"""

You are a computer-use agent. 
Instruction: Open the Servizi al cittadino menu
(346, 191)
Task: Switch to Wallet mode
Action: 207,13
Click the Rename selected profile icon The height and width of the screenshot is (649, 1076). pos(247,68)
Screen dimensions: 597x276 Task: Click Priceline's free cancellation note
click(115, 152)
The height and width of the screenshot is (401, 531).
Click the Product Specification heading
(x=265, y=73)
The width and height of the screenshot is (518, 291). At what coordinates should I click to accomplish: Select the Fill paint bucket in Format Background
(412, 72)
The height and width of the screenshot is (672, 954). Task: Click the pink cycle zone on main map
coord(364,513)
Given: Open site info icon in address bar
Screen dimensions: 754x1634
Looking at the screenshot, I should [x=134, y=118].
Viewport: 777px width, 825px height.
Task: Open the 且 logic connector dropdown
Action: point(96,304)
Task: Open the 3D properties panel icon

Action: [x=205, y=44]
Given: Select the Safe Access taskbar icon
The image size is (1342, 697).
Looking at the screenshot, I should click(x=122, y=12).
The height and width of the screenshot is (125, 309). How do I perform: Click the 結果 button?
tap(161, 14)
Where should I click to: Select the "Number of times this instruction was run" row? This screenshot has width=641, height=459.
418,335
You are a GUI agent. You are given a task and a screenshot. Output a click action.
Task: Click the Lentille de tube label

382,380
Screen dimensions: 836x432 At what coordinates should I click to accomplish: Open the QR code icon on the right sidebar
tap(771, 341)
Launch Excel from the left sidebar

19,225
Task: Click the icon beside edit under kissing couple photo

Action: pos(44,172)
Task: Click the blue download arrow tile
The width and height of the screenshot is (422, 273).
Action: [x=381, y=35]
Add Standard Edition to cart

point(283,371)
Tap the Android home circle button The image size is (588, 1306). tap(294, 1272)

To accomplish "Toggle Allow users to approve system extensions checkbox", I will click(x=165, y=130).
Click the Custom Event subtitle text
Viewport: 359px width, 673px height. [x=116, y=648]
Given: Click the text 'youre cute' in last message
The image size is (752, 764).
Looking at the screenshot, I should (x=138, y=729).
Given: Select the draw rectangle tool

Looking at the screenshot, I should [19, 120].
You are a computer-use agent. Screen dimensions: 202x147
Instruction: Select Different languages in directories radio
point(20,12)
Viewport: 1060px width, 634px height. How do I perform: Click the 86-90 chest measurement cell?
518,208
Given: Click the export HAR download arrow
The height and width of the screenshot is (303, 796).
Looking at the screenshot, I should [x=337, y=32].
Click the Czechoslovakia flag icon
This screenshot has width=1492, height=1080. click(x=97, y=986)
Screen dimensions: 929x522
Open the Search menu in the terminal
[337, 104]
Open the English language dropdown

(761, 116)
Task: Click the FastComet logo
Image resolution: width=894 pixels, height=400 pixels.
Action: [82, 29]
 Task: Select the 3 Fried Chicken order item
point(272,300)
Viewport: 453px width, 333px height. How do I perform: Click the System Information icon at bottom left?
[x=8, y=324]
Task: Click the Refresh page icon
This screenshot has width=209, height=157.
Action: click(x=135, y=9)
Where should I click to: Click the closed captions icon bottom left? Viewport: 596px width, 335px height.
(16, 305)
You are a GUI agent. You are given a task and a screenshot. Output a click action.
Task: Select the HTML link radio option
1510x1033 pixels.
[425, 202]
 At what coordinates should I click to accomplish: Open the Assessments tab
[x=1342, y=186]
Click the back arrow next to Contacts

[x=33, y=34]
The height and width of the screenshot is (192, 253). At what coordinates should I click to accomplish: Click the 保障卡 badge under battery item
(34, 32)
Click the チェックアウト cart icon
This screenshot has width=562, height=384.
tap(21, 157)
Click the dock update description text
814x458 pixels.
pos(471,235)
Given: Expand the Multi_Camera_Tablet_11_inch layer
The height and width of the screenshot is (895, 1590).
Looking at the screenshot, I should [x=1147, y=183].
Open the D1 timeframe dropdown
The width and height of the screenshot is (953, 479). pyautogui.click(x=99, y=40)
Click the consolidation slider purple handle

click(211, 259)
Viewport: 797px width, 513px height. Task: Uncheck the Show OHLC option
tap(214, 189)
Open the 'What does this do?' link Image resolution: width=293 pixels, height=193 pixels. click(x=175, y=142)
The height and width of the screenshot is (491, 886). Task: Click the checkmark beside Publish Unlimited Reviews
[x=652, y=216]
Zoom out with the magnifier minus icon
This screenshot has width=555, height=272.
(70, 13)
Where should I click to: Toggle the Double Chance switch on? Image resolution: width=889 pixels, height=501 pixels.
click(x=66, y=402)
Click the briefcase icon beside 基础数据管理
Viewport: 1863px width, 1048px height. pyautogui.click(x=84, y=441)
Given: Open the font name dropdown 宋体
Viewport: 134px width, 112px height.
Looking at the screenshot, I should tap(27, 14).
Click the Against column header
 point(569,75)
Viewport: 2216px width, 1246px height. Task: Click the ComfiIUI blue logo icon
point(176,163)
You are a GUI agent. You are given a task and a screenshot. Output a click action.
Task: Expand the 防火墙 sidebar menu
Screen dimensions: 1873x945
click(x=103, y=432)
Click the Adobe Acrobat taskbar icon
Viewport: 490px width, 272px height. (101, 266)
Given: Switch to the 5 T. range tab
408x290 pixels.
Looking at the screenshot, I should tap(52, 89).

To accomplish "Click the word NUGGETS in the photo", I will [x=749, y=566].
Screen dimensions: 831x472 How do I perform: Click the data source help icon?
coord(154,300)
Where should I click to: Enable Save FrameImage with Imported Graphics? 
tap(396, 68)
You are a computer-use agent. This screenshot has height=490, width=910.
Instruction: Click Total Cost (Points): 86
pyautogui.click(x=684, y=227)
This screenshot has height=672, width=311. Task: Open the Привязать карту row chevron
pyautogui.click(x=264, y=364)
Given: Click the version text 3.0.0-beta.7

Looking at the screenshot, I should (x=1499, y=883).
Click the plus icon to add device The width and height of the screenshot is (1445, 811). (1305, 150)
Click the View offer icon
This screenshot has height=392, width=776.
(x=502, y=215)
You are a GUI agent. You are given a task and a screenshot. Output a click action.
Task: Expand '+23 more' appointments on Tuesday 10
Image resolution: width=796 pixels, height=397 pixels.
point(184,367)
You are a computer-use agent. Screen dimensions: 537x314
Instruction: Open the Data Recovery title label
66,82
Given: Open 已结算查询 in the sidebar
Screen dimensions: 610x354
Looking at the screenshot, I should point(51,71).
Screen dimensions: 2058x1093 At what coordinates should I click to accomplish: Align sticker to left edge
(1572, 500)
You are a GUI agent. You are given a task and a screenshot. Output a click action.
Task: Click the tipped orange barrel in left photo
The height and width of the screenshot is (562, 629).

"""

From the material above, select and copy every line that contains the string "item".

 Task: Select the 3 Fried Chicken order item
The height and width of the screenshot is (192, 253). At what coordinates should I click to accomplish: Click the 保障卡 badge under battery item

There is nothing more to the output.